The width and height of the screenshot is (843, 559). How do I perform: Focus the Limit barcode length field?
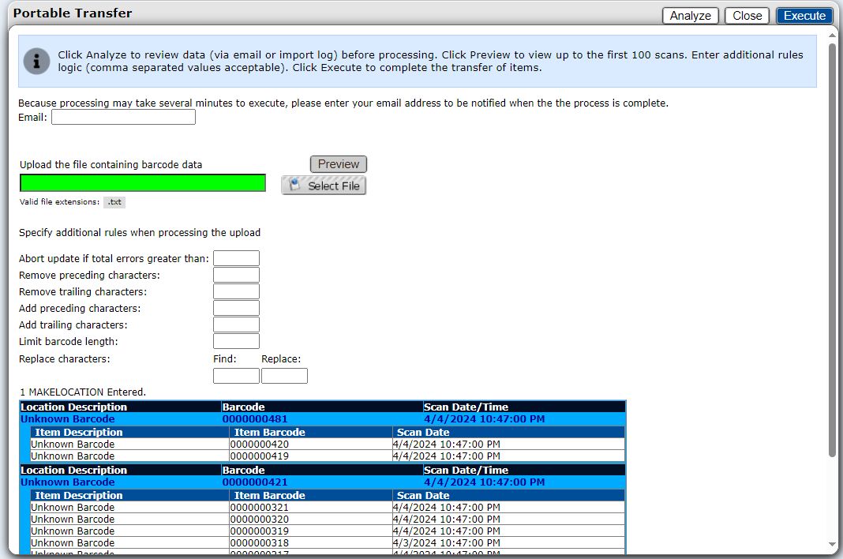[x=236, y=341]
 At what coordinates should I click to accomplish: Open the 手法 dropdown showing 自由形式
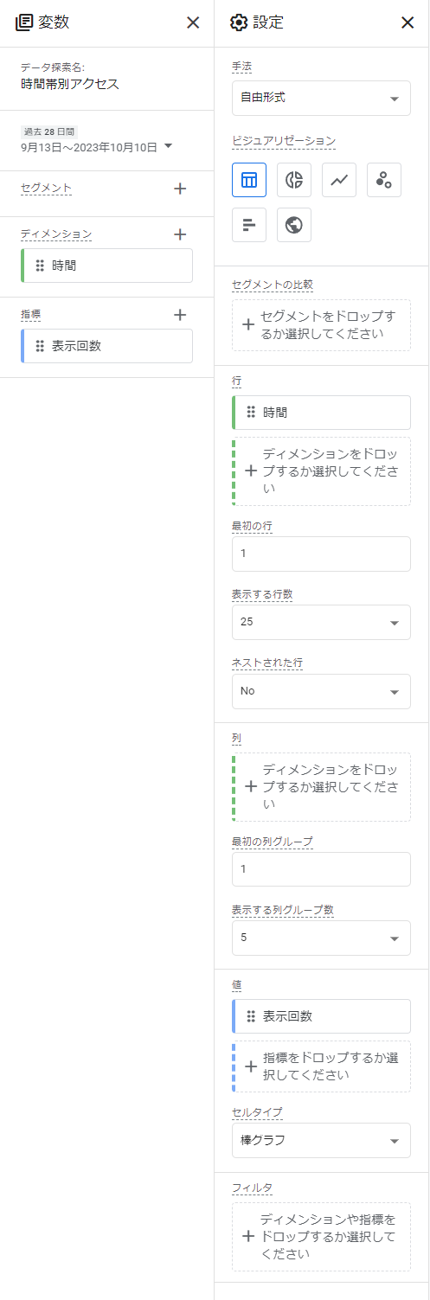[321, 98]
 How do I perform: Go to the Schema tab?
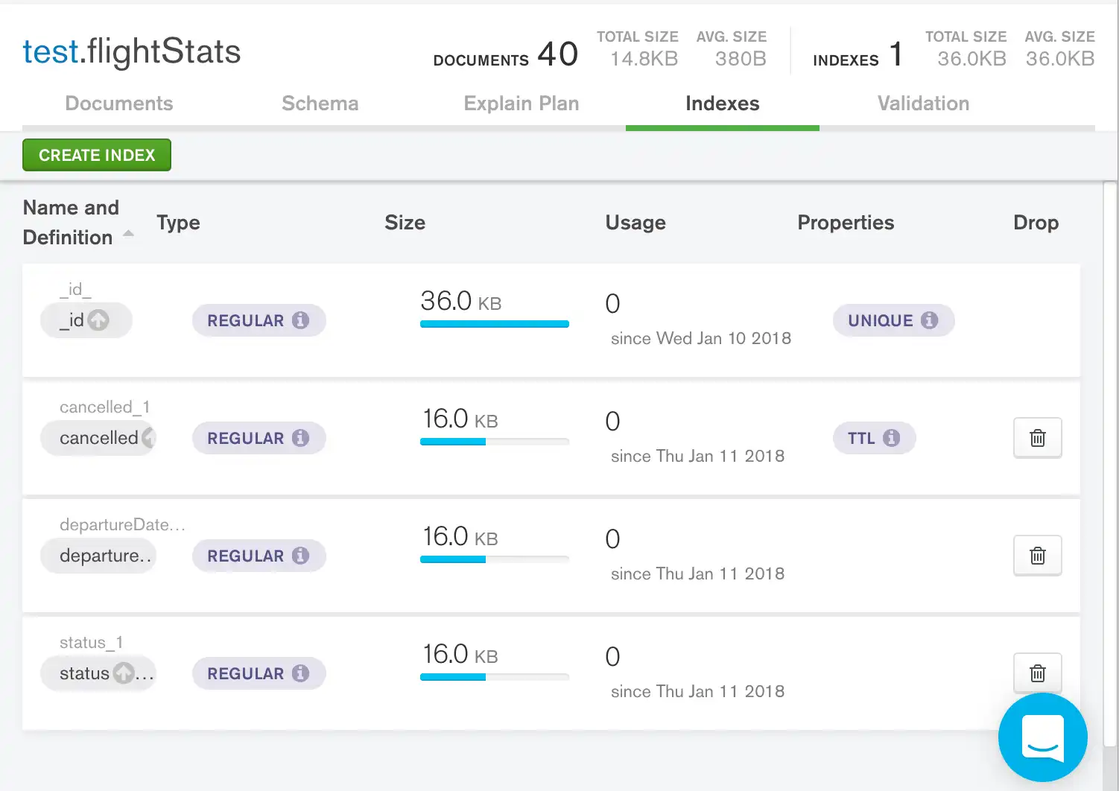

# # # #

◆ Problem statement ◆
This task asks for the data above repeated exactly, without a single picture.

◆ Output of the task ◆
The width and height of the screenshot is (843, 559). How do I perform: Focus the Limit barcode length field?
[x=236, y=341]
 At what coordinates should I click to accomplish: Open the 手法 dropdown showing 自由形式
[321, 98]
 How do I perform: Go to the Schema tab?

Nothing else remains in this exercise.